• **Extracted data**
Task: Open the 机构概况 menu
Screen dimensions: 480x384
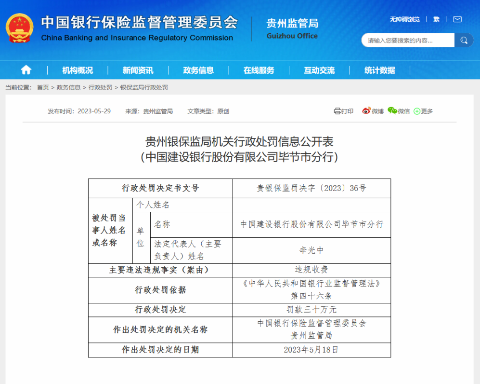Action: [78, 70]
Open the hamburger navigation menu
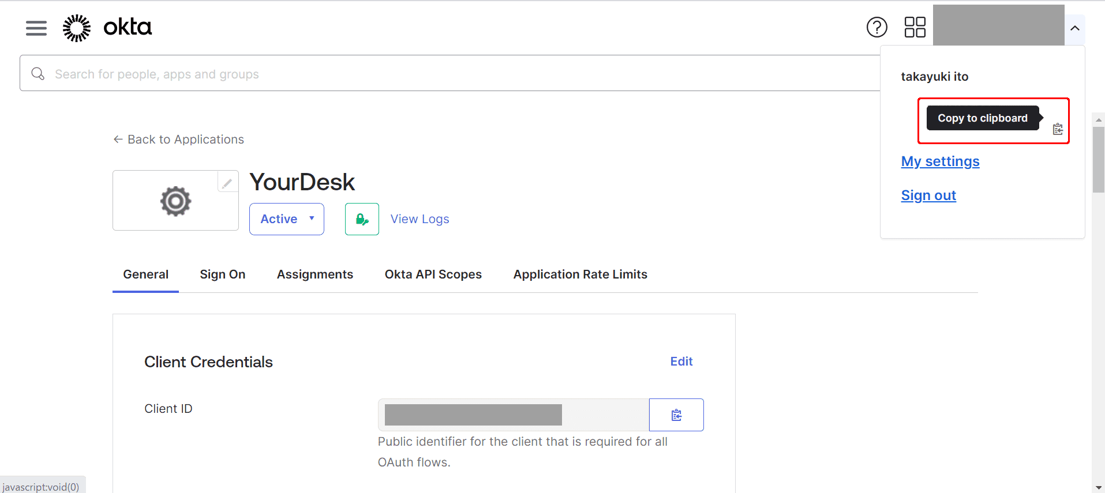The height and width of the screenshot is (493, 1105). [x=36, y=28]
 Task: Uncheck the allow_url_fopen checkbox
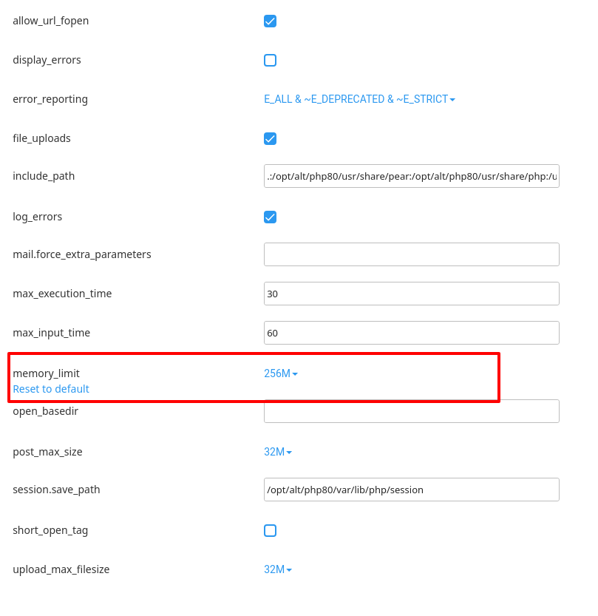(270, 21)
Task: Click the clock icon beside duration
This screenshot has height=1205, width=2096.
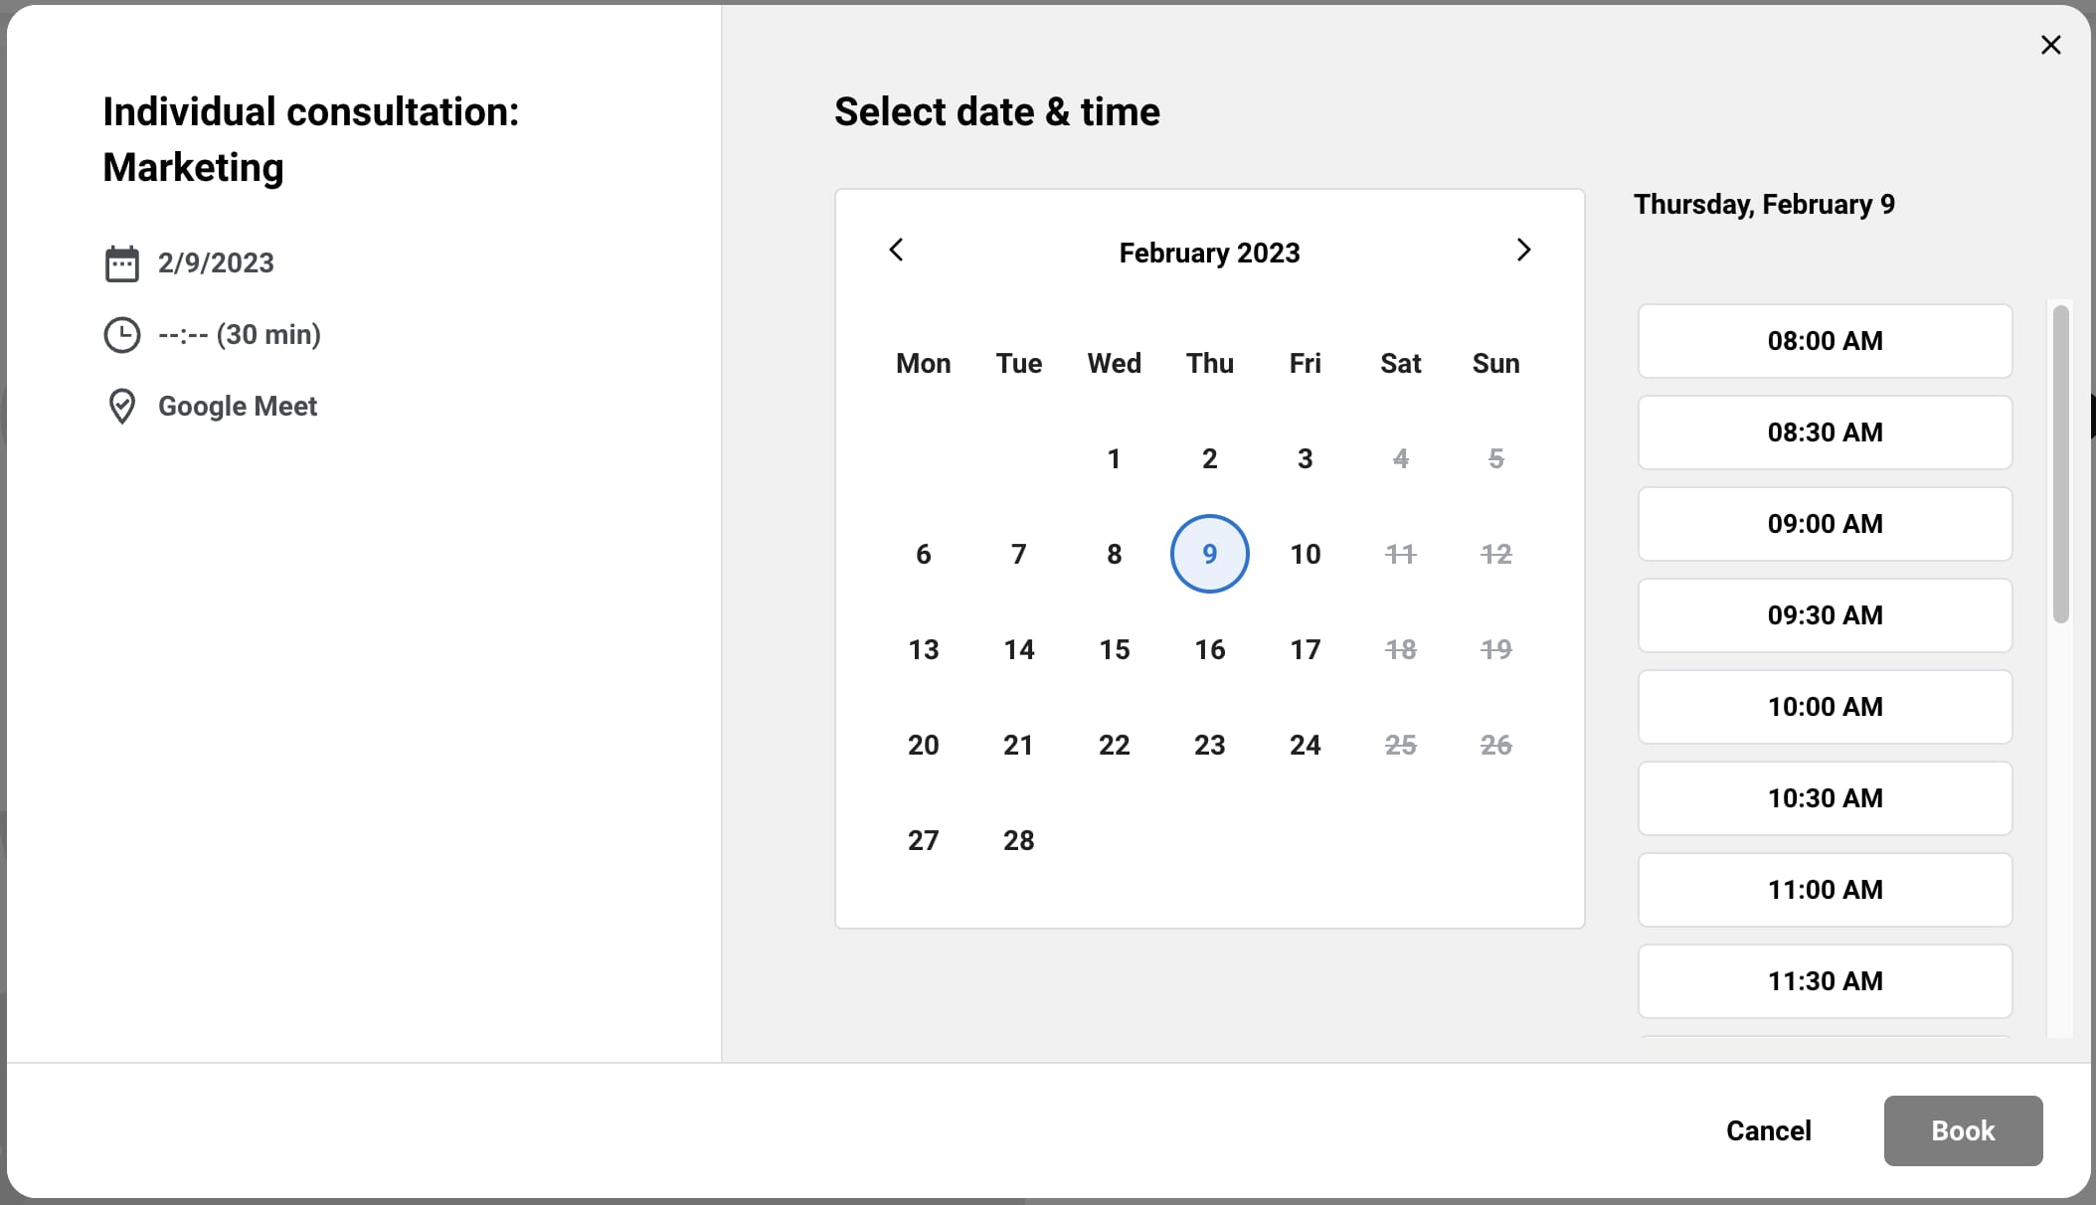Action: tap(121, 335)
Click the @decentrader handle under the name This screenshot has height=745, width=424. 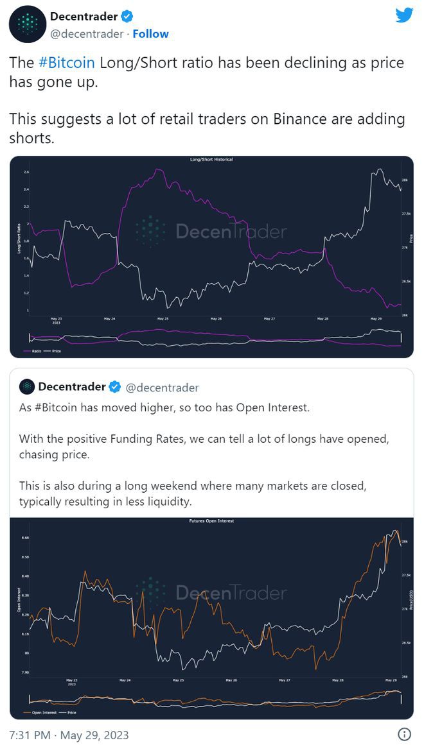click(86, 33)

• **What you are asked to do**
Copy out every line above that contains the word "menu".

• **Exercise answer**
Task: Open the 机构概况 menu
Open the hamburger navigation menu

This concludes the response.